- Stored data -
..........

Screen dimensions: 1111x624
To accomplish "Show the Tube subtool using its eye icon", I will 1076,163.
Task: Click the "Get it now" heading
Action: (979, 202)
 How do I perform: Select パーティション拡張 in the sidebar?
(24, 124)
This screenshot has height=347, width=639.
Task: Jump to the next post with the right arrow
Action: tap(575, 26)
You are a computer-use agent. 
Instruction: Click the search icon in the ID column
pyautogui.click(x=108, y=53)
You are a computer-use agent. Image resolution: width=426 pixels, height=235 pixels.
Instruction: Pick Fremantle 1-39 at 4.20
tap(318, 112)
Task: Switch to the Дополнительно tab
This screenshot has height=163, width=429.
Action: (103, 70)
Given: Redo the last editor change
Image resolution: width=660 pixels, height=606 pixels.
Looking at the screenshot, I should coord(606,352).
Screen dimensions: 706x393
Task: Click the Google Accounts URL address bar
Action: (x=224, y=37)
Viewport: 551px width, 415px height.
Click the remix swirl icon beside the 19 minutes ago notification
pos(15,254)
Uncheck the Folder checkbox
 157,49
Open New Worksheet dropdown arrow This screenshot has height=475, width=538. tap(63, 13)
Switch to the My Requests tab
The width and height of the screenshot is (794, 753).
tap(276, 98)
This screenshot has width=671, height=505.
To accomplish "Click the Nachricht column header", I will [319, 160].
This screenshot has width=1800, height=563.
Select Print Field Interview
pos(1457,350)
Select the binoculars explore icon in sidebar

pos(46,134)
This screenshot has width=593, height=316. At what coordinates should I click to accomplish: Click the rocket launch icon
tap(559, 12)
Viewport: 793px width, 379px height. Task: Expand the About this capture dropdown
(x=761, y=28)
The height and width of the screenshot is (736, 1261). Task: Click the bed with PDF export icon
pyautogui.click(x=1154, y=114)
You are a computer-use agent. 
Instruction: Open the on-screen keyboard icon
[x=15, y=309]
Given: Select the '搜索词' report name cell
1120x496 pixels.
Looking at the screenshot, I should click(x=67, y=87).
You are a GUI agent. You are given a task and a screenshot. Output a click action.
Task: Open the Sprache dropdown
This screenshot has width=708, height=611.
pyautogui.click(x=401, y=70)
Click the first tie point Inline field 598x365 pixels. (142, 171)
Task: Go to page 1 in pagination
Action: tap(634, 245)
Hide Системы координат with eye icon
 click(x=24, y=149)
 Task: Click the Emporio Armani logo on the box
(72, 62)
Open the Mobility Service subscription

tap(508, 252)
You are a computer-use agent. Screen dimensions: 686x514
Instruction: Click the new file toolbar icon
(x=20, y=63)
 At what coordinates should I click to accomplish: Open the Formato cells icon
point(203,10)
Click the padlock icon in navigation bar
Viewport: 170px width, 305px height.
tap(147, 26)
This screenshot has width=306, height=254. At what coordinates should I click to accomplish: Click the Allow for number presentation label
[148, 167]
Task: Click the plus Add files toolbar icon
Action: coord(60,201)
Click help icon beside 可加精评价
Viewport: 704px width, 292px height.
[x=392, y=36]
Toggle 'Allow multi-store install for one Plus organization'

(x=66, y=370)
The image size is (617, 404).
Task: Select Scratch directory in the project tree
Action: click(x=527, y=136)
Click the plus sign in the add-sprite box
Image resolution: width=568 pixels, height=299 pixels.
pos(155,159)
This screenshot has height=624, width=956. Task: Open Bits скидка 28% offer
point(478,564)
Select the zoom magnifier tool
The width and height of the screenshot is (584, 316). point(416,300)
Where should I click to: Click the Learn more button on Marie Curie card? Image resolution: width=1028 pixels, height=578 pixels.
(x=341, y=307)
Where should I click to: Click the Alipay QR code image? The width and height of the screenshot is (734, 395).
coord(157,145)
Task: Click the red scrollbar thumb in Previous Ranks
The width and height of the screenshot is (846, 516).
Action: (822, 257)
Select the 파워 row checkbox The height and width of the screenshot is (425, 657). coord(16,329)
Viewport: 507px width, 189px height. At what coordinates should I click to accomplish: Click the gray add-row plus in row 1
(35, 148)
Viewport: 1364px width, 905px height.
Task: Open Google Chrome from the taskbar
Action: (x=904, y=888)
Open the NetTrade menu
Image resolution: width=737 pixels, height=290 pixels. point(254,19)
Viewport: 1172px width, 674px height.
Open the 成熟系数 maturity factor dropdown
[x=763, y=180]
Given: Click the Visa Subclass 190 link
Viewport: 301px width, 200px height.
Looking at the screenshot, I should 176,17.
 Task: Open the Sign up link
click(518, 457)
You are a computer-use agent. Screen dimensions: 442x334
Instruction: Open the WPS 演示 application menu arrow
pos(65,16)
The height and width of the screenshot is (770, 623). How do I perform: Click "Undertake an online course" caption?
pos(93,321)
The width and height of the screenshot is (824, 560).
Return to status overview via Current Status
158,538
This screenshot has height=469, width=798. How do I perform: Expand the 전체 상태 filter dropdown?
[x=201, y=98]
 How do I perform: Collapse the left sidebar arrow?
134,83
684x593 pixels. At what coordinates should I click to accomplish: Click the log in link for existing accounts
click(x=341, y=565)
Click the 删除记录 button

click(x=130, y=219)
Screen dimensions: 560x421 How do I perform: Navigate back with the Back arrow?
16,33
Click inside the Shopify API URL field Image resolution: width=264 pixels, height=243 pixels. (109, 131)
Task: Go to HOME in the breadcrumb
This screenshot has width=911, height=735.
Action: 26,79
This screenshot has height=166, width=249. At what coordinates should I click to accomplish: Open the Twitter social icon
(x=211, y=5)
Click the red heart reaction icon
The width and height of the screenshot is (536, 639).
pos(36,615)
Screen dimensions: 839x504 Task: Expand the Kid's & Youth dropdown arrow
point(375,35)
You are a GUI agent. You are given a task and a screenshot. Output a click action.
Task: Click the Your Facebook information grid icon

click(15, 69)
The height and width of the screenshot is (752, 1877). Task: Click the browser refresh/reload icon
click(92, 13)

..........

Quote the data above from the line containing "Open New Worksheet" to the line containing "This screenshot has width=671, height=505.", inclusive, and stop.

Open New Worksheet dropdown arrow This screenshot has height=475, width=538. tap(63, 13)
Switch to the My Requests tab
The width and height of the screenshot is (794, 753).
tap(276, 98)
This screenshot has width=671, height=505.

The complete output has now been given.